You searched for: “fatal
fatal (adjective) (not comparable)
1. Controlled or decreed by fate; predetermined.
2. Causing or capable of causing death: "Karla's brother died in a fatal car accident."
3. Causing destruction, disaster, or ruin.
4. Marking an important or decisive stage in a process or series of events.
5. Etymology: from Latin fata, fatum, "thing spoken (by the gods), one's destiny"; from fari, "to speak".
This entry is located in the following units: -al; -ial, -eal (page 16) fa-, fam-, fan-, fant-, fat-, -fess; fab-, fabul- (page 3)
fatal, fateful
fatal (FAYT'l) (adjective)
1. Regarding a situation that brings about death: Certain diseases can be fatal or deadly.
2. Concerning something that causes ruin or failure: The burglar made a fatal mistake in his undertaking and got caught.

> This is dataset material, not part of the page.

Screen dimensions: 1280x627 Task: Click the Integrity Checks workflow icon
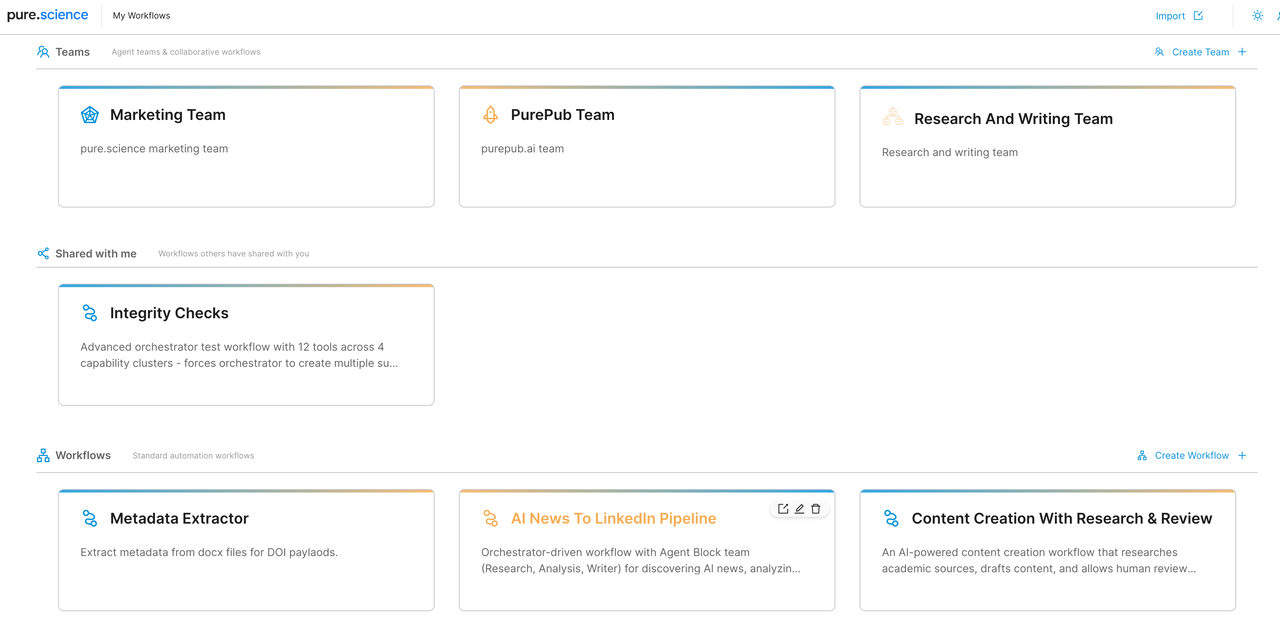tap(90, 313)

fateful (FAYT fuhl) (adjective)
Pertaining to crucial, momentous, and important results: Clarice's life changed on that destined and fateful October evening.

Linwood remembered that fateful day when the fatal explosion at the mine marked the end of the mining industry in his area.

A unit related to: “fatal
(Latin: death, deadly; fatal, lifeless; kill, killing; die, dying; mortal, mortality; destructive)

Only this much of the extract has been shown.